Perhaps you could call it a tipping point. For years the increasing density of flash memory chips has meant more room for media on smart phones, cameras, and media players. And far more powerful flash-based solid-state drives (SSDs) have enabled new tablet and notebook computers, and have begun quietly appearing in data centers.
But suddenly the rate of technology change has blossomed. Vertical-cell NAND flash is delivering on its promise to move beyond the limits of planar flash to deliver enormous storage capacity per chip. New non-volatile technology—in the form of the Intel-Micron 3D Xpoint memory—is headed into volume production. And rotating disks are striking back with new technologies of their own. One result will be unprecedented change in data centers, beginning in hyperscale clouds and extending down into the enterprise.
The Technology Delivers
Papers at the 2015 Flash Memory Summit documented both the new storage technology and its impact on the data center world. Samsung corporate vice president of marketing Jim Elliott announced shipping for a 256 gigabit (Gb) single-die flash chip, using a 48-high vertical bit-cell architecture and up to three bits per cell. “The chips have twice the sequential read speed and 40 percent less power consumption compared to our 128 Gb devices,” Elliott said. He added that work is underway to reach a 100-layer stack and 1 terabit (Tb) chip capacity. Toshiba, which had announced its own 48-layer, 256 Gb device a week earlier, described briefly a stacked-die arrangement in which the flash dice link the parallel data from their memory arrays directly to a controller die using through-silicon vias, potentially opening a chip-crossing bottleneck and allowing greater bandwidth.

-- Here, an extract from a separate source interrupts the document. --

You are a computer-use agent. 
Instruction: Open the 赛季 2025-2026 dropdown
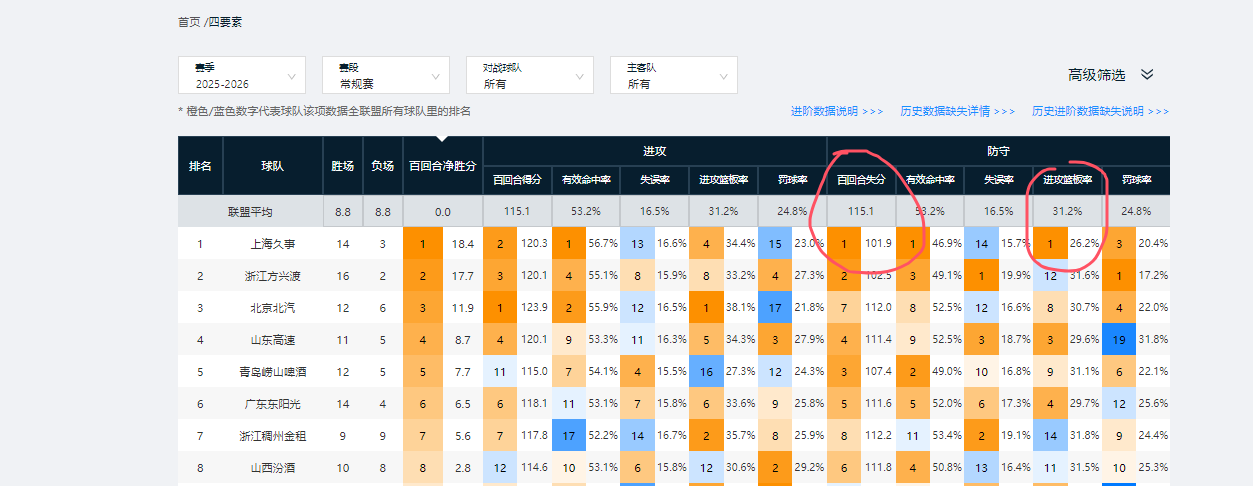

But the advances in vertical flash were nearly eclipsed by Intel’s and Micron’s announcement before the conference of 3D Xpoint memory. Starting at 128 Gb, but with a thousandth the latency of flash, Xpoint appears to represent a new category of persistent memory: fast enough to operate on a server DRAM bus, but dense enough to be a mass storage medium.
Meanwhile the incumbent mass storage—rotating disk—is not giving up. “There is still a long future for disks,” said Seagate cloud systems president Phil Brace. “We are shipping drives with 1 Tb/in2 density. Coming technology, including shingled recording, 2D recording, and heat-assisted recording will take us to 5 Tbs/in2 and less than one cent per gigabit. The cost advantage of 5-10 times for disk over solid state will endure.”

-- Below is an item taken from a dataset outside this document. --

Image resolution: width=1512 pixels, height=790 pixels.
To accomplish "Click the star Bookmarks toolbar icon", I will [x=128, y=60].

One might expect such optimism from a drive vendor, but system vendors supported Brace’s view. “Flash has a huge latency advantage over disk,” observed Oracle flash storage group senior vice president Michael Workman. “But in a cloud array it has little advantage in bandwidth or power. The huge cost difference stays. In five years you will still see both performance and capacity disks in cloud data centers.”
Just Dropping In
The obvious way for data-center architects to respond to an increasingly dense non-volatile technology with a fraction of disk’s read latency would be to simply put a cluster of flash chips together under a chip that emulates a disk controller. Then use this SSD to replace real disks at critical locations (Figure 1). In fact, that has been happening in the data center for several years.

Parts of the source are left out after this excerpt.